MERCUSUAR.CO – Penurunan muka tanah, atau land subsidence, di wilayah Pantura Jawa Tengah, termasuk Kota Semarang, Pekalongan, dan Demak, telah mencapai tingkat yang lebih parah dibandingkan dengan DKI Jakarta.
Pantura Jateng mengalami penurunan muka tanah hingga 20 sentimeter setiap tahunnya, sedangkan Jakarta hanya mencapai 10 sentimeter per tahun.
Dalam konteks ini, Anggota DPD RI Jawa Tengah, Abdul Kholik, mengungkapkan bahwa risiko banjir di Pantura Jateng jauh lebih besar. Hal ini telah terbukti dengan seringnya banjir melanda kawasan tersebut dalam beberapa waktu terakhir. Upaya pengendalian banjir perlu diperketat, termasuk penerapan PP 13 Tahun 2017 terkait kebijakan zero delta Q untuk mengurangi risiko banjir.
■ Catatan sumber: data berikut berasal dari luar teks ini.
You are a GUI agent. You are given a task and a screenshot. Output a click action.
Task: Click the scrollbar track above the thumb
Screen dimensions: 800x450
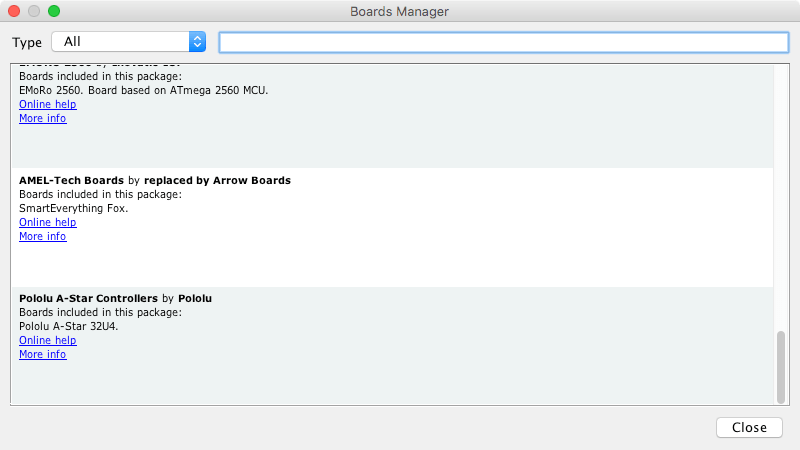point(781,200)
Konsep zero delta Q mensyaratkan agar setiap pelaku pembangunan tidak menyebabkan peningkatan debit air yang masuk ke sistem saluran drainase atau aliran sungai. Menurut Kholik, hal ini dapat dicapai melalui penerapan sumur resapan, biopori, dan penampungan air di kawasan perumahan.
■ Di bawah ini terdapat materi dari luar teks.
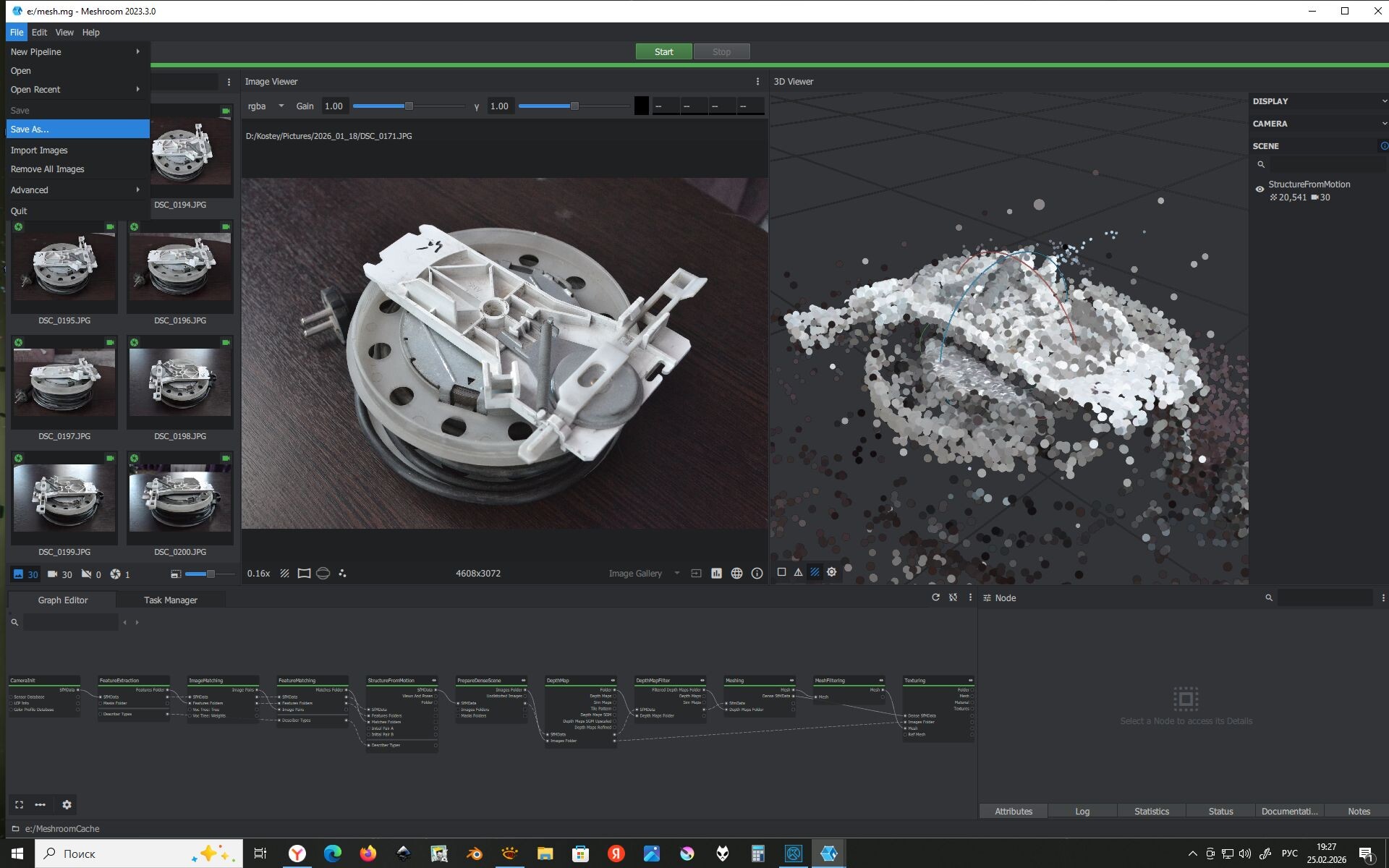Toggle the features display dots icon
Screen dimensions: 1389x868
pos(342,574)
Pemerintah pusat telah mengalokasikan dana sebesar Rp 1,5 triliun untuk memperbaiki tanggul yang jebol di beberapa sungai di Jawa Tengah. Namun, Kholik menilai bahwa penanganan banjir di Pantura timur membutuhkan anggaran lebih besar, yakni sekitar Rp 8 triliun. Ia berharap agar penanganan banjir, khususnya di Pantura timur, menjadi prioritas utama di tingkat pusat.